The rest said it gives them peace of mind or a sense of security. After all, sometimes teens don’t or can’t respond to their parents’ texts. Phone batteries die. Practices run late. Plans with friends change at the last minute.

One mother with three teenage daughters with hectic schedules said that tracking them is better than having to nag them all the time via text to see where they are.

It’s true that many teens have more demanding schedules than we did at their age, and we live in a more anxious parenting age with the near-daily news of mass shootings.

Parents say their children also use the app to keep track of them, especially when they are late picking them up from somewhere. One mother tracks when her son leaves work and when he’s on his way home from school. Her daughter keeps track of her mom the same way.

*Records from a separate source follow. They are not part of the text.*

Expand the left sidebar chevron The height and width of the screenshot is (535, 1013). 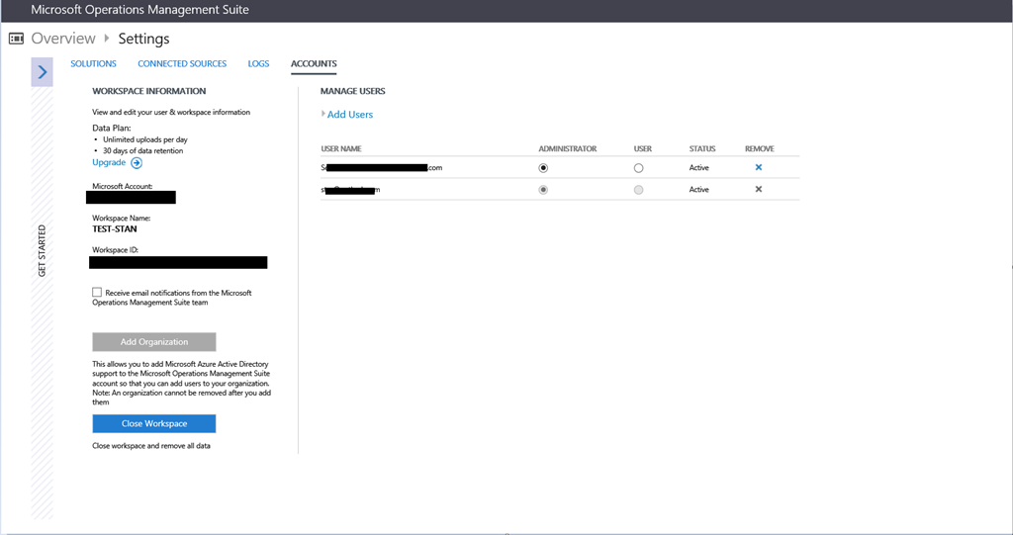(43, 72)
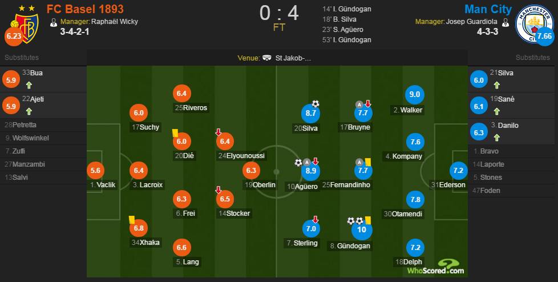Screen dimensions: 558x282
Task: Click the assist icon above Fernandinho
Action: point(359,162)
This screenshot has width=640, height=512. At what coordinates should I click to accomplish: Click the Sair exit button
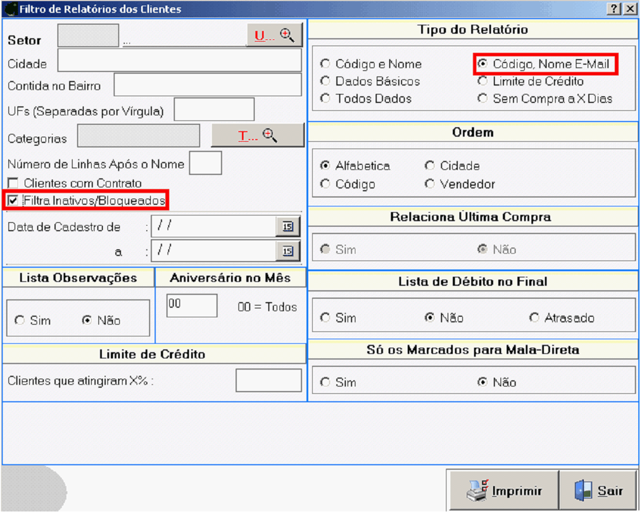tap(599, 491)
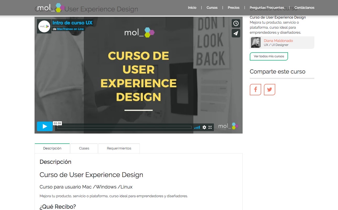This screenshot has height=210, width=338.
Task: Open video settings gear icon
Action: tap(204, 127)
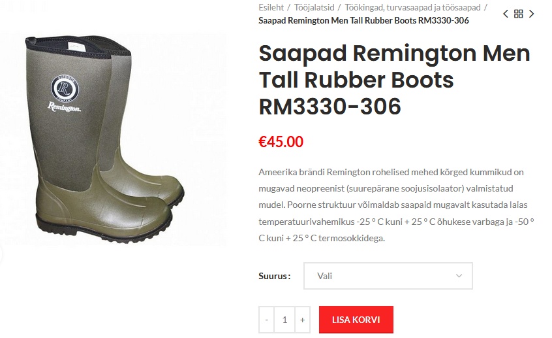Image resolution: width=552 pixels, height=338 pixels.
Task: Go to previous product using left arrow
Action: pos(506,14)
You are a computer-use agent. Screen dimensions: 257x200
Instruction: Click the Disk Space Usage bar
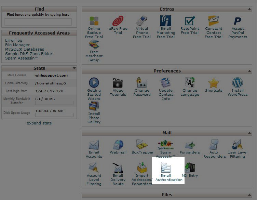[54, 115]
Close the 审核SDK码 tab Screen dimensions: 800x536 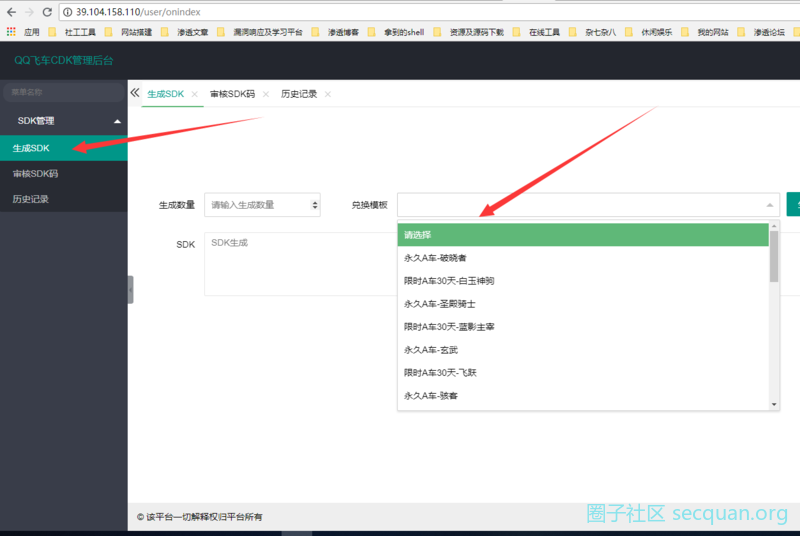tap(265, 94)
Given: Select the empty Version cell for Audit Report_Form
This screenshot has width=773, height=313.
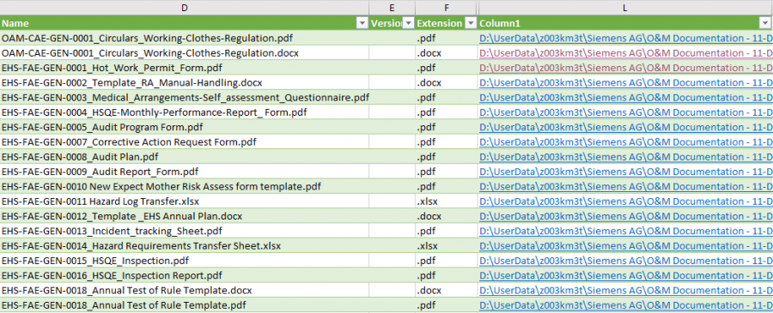Looking at the screenshot, I should [392, 172].
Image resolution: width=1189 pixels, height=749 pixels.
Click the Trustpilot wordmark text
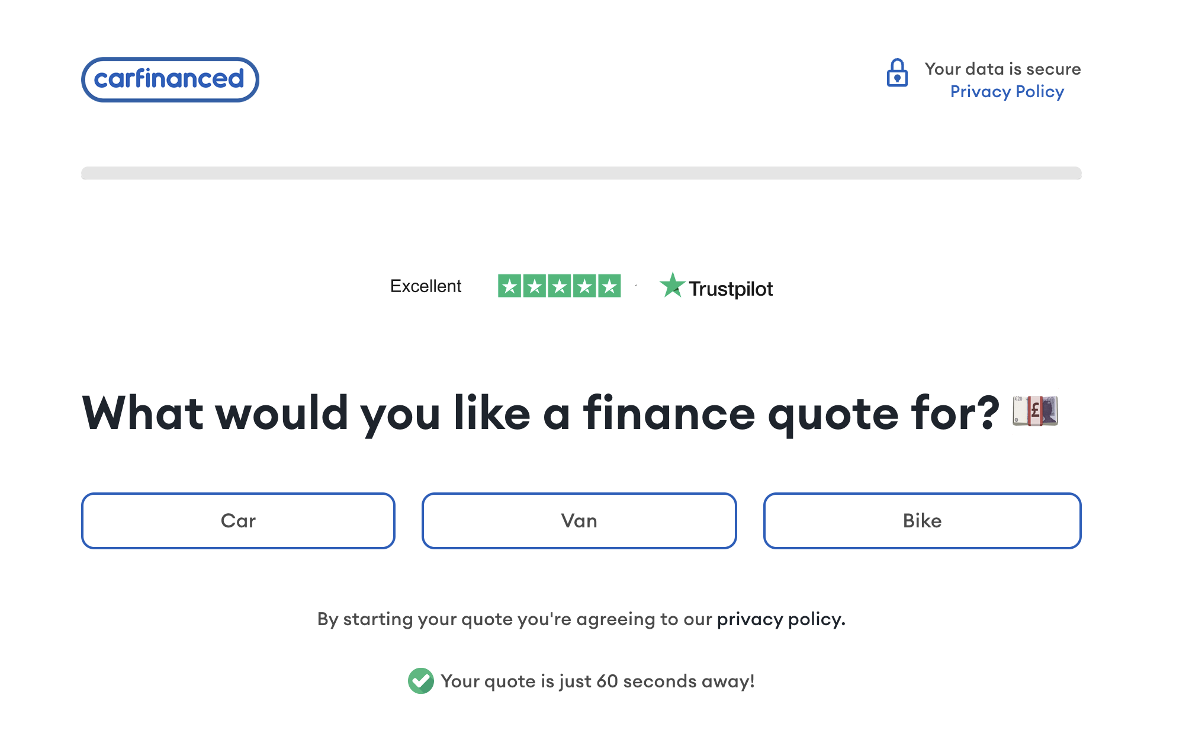[731, 289]
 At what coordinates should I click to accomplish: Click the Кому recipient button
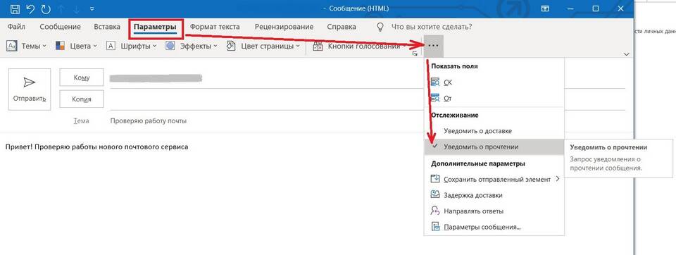coord(82,77)
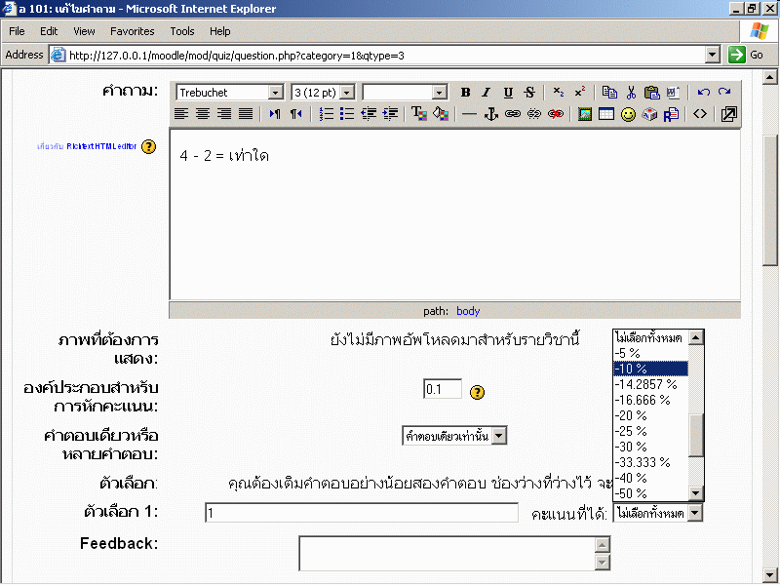Viewport: 780px width, 585px height.
Task: Click the insert table icon
Action: pos(606,114)
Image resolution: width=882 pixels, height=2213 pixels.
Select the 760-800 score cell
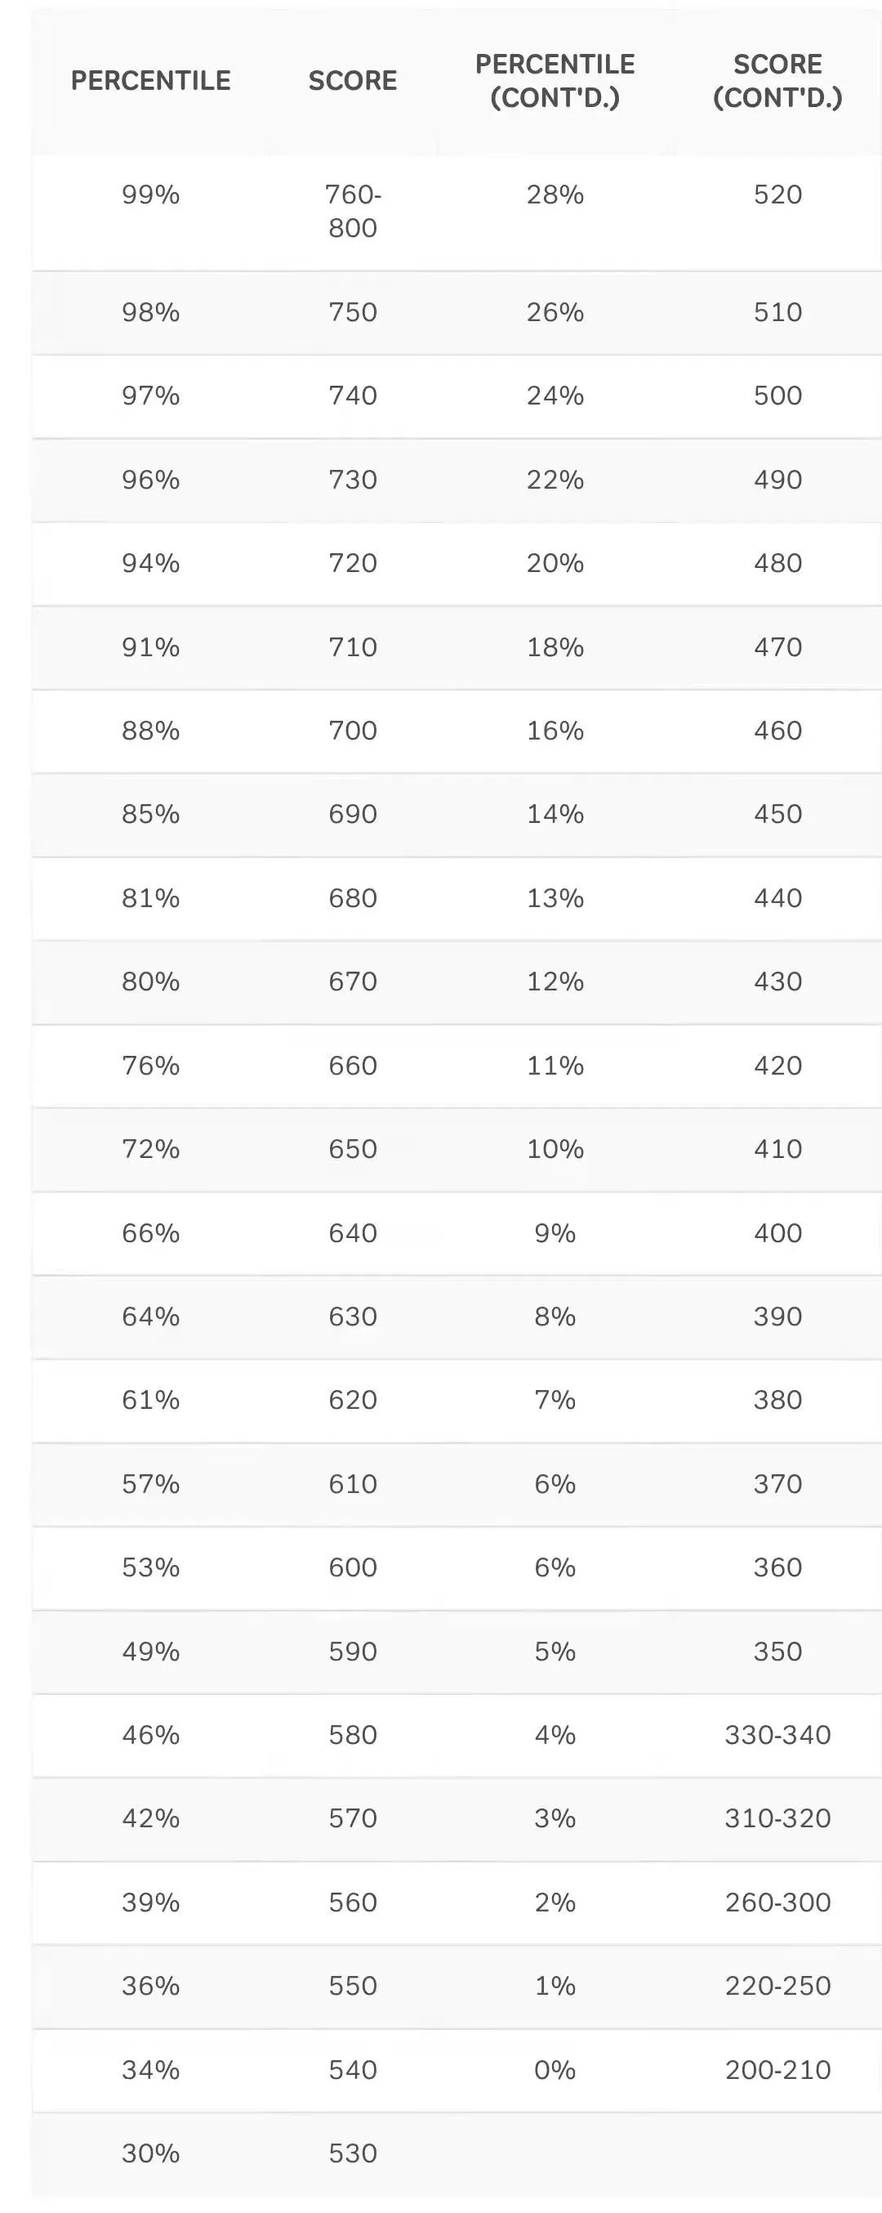(x=352, y=211)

The question becomes where we draw the line.

“I like to know that my college-age kid made it back to his dorm room at night,” one parent said, who continues to track her college-aged son’s whereabouts.

Another said she got a discount on their car insurance by installing a physical tracker on her teen’s car. It monitors speed, hard braking and other driving patterns. It gives the family a weekly driving grade, and their insurance rates are tied to the scores.

But do we feel comfortable knowing that these apps and tech companies are eventually selling all this data to make even more profits off tracking our movements?

Some of our children may call us dictators, or protest that they are living in an “authoritarian state,” as my teenager initially did, but I’m living under the same conditions. This is perhaps a more in-your-face reminder of how much of our privacy we have given away for convenience and security. It’s an uncomfortable reminder that our thoughts, relationships and consumption habits -- expressed through our search histories, social media posts and online purchases -- are tracked, stored and sold, often in ways we don’t even know. Now, we can add our very movements to the list.

At the end of the day, maybe we won’t even need this particular tracking app too much. Our daughter’s younger brother, who she now drives to school, seems to view his new commute as a daily gamble. He sends us a reassuring text upon arrival: “She got us here safely.”

Of course, we had checked our apps, and already knew.